> **Aim of the exercise**
The complete set of records below must be repeated precisely as given.

> **Source data**

--- START ---

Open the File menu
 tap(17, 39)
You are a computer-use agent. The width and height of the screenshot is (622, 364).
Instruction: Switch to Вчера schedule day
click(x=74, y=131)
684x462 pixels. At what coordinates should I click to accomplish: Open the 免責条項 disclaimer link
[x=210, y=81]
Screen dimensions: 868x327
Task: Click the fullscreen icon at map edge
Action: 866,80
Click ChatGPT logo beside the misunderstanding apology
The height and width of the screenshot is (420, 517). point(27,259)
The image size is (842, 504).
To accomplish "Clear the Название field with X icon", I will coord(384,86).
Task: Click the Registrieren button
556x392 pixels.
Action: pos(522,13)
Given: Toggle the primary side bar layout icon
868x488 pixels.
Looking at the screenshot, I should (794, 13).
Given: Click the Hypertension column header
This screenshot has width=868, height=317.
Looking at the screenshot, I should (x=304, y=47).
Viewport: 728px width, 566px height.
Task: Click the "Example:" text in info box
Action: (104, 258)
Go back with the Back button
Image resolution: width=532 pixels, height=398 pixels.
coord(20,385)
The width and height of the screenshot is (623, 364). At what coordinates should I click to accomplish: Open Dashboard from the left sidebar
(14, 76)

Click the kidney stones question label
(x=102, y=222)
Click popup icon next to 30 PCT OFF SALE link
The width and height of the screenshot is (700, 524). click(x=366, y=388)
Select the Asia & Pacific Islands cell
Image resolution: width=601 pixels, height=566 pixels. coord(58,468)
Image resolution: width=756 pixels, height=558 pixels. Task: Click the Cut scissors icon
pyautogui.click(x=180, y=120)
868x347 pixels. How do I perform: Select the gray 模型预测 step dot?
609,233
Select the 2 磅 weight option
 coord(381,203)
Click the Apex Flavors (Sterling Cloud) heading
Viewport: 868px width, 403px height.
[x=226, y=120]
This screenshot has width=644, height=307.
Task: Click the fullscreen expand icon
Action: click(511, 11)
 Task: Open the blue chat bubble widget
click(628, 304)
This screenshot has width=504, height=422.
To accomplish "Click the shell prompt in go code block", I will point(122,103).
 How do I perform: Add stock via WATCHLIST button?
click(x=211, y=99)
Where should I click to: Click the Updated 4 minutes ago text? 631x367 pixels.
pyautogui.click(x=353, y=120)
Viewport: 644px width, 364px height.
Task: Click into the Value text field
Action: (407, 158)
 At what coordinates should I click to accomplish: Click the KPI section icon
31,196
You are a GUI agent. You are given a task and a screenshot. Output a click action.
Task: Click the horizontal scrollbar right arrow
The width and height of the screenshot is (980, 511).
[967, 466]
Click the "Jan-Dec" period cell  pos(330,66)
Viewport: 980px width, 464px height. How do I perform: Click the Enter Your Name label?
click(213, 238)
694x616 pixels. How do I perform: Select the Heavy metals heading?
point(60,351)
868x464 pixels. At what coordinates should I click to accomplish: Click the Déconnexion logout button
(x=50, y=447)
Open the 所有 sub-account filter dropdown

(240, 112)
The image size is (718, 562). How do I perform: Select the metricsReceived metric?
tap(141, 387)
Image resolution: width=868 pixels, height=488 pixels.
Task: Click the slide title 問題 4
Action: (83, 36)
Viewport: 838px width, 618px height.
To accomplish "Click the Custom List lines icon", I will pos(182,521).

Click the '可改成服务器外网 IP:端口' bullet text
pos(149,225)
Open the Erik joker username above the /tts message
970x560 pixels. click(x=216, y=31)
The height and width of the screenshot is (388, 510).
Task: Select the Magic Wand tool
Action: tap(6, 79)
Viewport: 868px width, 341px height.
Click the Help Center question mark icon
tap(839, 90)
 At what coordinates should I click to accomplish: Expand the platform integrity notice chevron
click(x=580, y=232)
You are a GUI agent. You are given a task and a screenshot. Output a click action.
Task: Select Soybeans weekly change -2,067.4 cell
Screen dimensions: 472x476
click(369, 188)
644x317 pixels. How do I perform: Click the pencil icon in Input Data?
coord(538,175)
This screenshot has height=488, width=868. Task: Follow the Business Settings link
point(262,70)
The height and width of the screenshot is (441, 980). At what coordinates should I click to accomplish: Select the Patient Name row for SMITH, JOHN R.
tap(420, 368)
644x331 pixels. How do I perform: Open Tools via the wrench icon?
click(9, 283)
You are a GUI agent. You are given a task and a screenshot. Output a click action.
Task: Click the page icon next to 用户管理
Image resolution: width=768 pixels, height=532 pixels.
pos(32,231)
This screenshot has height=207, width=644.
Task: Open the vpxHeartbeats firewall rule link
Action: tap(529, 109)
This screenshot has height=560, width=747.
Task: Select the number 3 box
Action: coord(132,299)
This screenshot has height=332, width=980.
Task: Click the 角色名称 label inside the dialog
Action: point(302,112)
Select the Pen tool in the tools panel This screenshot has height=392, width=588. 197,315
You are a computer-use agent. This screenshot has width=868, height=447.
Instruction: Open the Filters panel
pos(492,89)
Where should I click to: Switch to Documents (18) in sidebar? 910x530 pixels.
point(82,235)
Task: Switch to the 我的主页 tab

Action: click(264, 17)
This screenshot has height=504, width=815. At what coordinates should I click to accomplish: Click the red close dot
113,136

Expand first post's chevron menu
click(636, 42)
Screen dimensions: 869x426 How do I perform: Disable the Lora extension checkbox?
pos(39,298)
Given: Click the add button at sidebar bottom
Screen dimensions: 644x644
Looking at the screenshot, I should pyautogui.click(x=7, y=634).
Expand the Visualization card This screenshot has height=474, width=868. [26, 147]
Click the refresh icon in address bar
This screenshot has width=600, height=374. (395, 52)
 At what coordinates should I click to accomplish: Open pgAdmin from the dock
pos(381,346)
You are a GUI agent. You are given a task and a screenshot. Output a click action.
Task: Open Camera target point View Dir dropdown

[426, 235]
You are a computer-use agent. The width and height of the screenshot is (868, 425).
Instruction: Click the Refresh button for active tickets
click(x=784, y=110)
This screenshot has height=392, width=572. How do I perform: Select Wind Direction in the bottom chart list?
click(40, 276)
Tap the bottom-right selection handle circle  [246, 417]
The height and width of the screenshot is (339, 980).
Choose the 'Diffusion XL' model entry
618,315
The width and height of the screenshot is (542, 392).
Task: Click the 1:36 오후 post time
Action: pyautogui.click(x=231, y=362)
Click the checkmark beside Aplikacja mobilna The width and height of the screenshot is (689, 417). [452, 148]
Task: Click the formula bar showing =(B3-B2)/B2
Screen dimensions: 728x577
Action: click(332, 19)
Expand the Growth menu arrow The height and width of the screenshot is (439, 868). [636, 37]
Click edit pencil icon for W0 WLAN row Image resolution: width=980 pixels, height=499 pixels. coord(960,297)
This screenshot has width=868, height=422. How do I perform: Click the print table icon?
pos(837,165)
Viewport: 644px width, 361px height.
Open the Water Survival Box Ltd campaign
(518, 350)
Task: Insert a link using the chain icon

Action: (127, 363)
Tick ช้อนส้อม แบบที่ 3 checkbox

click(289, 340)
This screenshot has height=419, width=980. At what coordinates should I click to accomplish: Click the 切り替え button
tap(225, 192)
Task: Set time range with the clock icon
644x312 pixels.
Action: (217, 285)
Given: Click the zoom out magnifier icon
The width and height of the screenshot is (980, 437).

--- END ---

> **Expected answer**
Open the File menu
 tap(17, 39)
You are a computer-use agent. The width and height of the screenshot is (622, 364).
Instruction: Switch to Вчера schedule day
click(x=74, y=131)
684x462 pixels. At what coordinates should I click to accomplish: Open the 免責条項 disclaimer link
[x=210, y=81]
Screen dimensions: 868x327
Task: Click the fullscreen icon at map edge
Action: 866,80
Click ChatGPT logo beside the misunderstanding apology
The height and width of the screenshot is (420, 517). point(27,259)
The image size is (842, 504).
To accomplish "Clear the Название field with X icon", I will coord(384,86).
Task: Click the Registrieren button
556x392 pixels.
Action: pos(522,13)
Given: Toggle the primary side bar layout icon
868x488 pixels.
Looking at the screenshot, I should (794, 13).
Given: Click the Hypertension column header
This screenshot has width=868, height=317.
Looking at the screenshot, I should (x=304, y=47).
Viewport: 728px width, 566px height.
Task: Click the "Example:" text in info box
Action: (104, 258)
Go back with the Back button
Image resolution: width=532 pixels, height=398 pixels.
coord(20,385)
The width and height of the screenshot is (623, 364). At what coordinates should I click to accomplish: Open Dashboard from the left sidebar
(14, 76)

Click the kidney stones question label
(x=102, y=222)
Click popup icon next to 30 PCT OFF SALE link
The width and height of the screenshot is (700, 524). click(x=366, y=388)
Select the Asia & Pacific Islands cell
Image resolution: width=601 pixels, height=566 pixels. coord(58,468)
Image resolution: width=756 pixels, height=558 pixels. Task: Click the Cut scissors icon
pyautogui.click(x=180, y=120)
868x347 pixels. How do I perform: Select the gray 模型预测 step dot?
609,233
Select the 2 磅 weight option
 coord(381,203)
Click the Apex Flavors (Sterling Cloud) heading
Viewport: 868px width, 403px height.
[x=226, y=120]
This screenshot has width=644, height=307.
Task: Click the fullscreen expand icon
Action: click(511, 11)
 Task: Open the blue chat bubble widget
click(628, 304)
This screenshot has width=504, height=422.
To accomplish "Click the shell prompt in go code block", I will point(122,103).
 How do I perform: Add stock via WATCHLIST button?
click(x=211, y=99)
Where should I click to: Click the Updated 4 minutes ago text? 631x367 pixels.
pyautogui.click(x=353, y=120)
Viewport: 644px width, 364px height.
Task: Click into the Value text field
Action: (407, 158)
 At what coordinates should I click to accomplish: Click the KPI section icon
31,196
You are a GUI agent. You are given a task and a screenshot. Output a click action.
Task: Click the horizontal scrollbar right arrow
The width and height of the screenshot is (980, 511).
[967, 466]
Click the "Jan-Dec" period cell  pos(330,66)
Viewport: 980px width, 464px height. How do I perform: Click the Enter Your Name label?
click(213, 238)
694x616 pixels. How do I perform: Select the Heavy metals heading?
point(60,351)
868x464 pixels. At what coordinates should I click to accomplish: Click the Déconnexion logout button
(x=50, y=447)
Open the 所有 sub-account filter dropdown

(240, 112)
The image size is (718, 562). How do I perform: Select the metricsReceived metric?
tap(141, 387)
Image resolution: width=868 pixels, height=488 pixels.
Task: Click the slide title 問題 4
Action: (83, 36)
Viewport: 838px width, 618px height.
To accomplish "Click the Custom List lines icon", I will pos(182,521).

Click the '可改成服务器外网 IP:端口' bullet text
pos(149,225)
Open the Erik joker username above the /tts message
970x560 pixels. click(x=216, y=31)
The height and width of the screenshot is (388, 510).
Task: Select the Magic Wand tool
Action: tap(6, 79)
Viewport: 868px width, 341px height.
Click the Help Center question mark icon
tap(839, 90)
 At what coordinates should I click to accomplish: Expand the platform integrity notice chevron
click(x=580, y=232)
You are a GUI agent. You are given a task and a screenshot. Output a click action.
Task: Select Soybeans weekly change -2,067.4 cell
Screen dimensions: 472x476
click(369, 188)
644x317 pixels. How do I perform: Click the pencil icon in Input Data?
coord(538,175)
This screenshot has height=488, width=868. Task: Follow the Business Settings link
point(262,70)
The height and width of the screenshot is (441, 980). At what coordinates should I click to accomplish: Select the Patient Name row for SMITH, JOHN R.
tap(420, 368)
644x331 pixels. How do I perform: Open Tools via the wrench icon?
click(9, 283)
You are a GUI agent. You are given a task and a screenshot. Output a click action.
Task: Click the page icon next to 用户管理
Image resolution: width=768 pixels, height=532 pixels.
pos(32,231)
This screenshot has height=207, width=644.
Task: Open the vpxHeartbeats firewall rule link
Action: tap(529, 109)
This screenshot has height=560, width=747.
Task: Select the number 3 box
Action: coord(132,299)
This screenshot has height=332, width=980.
Task: Click the 角色名称 label inside the dialog
Action: point(302,112)
Select the Pen tool in the tools panel This screenshot has height=392, width=588. 197,315
You are a computer-use agent. This screenshot has width=868, height=447.
Instruction: Open the Filters panel
pos(492,89)
Where should I click to: Switch to Documents (18) in sidebar? 910x530 pixels.
point(82,235)
Task: Switch to the 我的主页 tab

Action: click(264, 17)
This screenshot has height=504, width=815. At what coordinates should I click to accomplish: Click the red close dot
113,136

Expand first post's chevron menu
click(636, 42)
Screen dimensions: 869x426 How do I perform: Disable the Lora extension checkbox?
pos(39,298)
Given: Click the add button at sidebar bottom
Screen dimensions: 644x644
Looking at the screenshot, I should pyautogui.click(x=7, y=634).
Expand the Visualization card This screenshot has height=474, width=868. [26, 147]
Click the refresh icon in address bar
This screenshot has width=600, height=374. (395, 52)
 At what coordinates should I click to accomplish: Open pgAdmin from the dock
pos(381,346)
You are a GUI agent. You are given a task and a screenshot. Output a click action.
Task: Open Camera target point View Dir dropdown

[426, 235]
You are a computer-use agent. The width and height of the screenshot is (868, 425).
Instruction: Click the Refresh button for active tickets
click(x=784, y=110)
This screenshot has height=392, width=572. How do I perform: Select Wind Direction in the bottom chart list?
click(40, 276)
Tap the bottom-right selection handle circle  [246, 417]
The height and width of the screenshot is (339, 980).
Choose the 'Diffusion XL' model entry
618,315
The width and height of the screenshot is (542, 392).
Task: Click the 1:36 오후 post time
Action: pyautogui.click(x=231, y=362)
Click the checkmark beside Aplikacja mobilna The width and height of the screenshot is (689, 417). [452, 148]
Task: Click the formula bar showing =(B3-B2)/B2
Screen dimensions: 728x577
Action: click(332, 19)
Expand the Growth menu arrow The height and width of the screenshot is (439, 868). [636, 37]
Click edit pencil icon for W0 WLAN row Image resolution: width=980 pixels, height=499 pixels. coord(960,297)
This screenshot has width=868, height=422. How do I perform: Click the print table icon?
pos(837,165)
Viewport: 644px width, 361px height.
Open the Water Survival Box Ltd campaign
(518, 350)
Task: Insert a link using the chain icon

Action: (127, 363)
Tick ช้อนส้อม แบบที่ 3 checkbox

click(289, 340)
This screenshot has height=419, width=980. At what coordinates should I click to accomplish: Click the 切り替え button
tap(225, 192)
Task: Set time range with the clock icon
644x312 pixels.
Action: (217, 285)
Given: Click the zoom out magnifier icon
The width and height of the screenshot is (980, 437).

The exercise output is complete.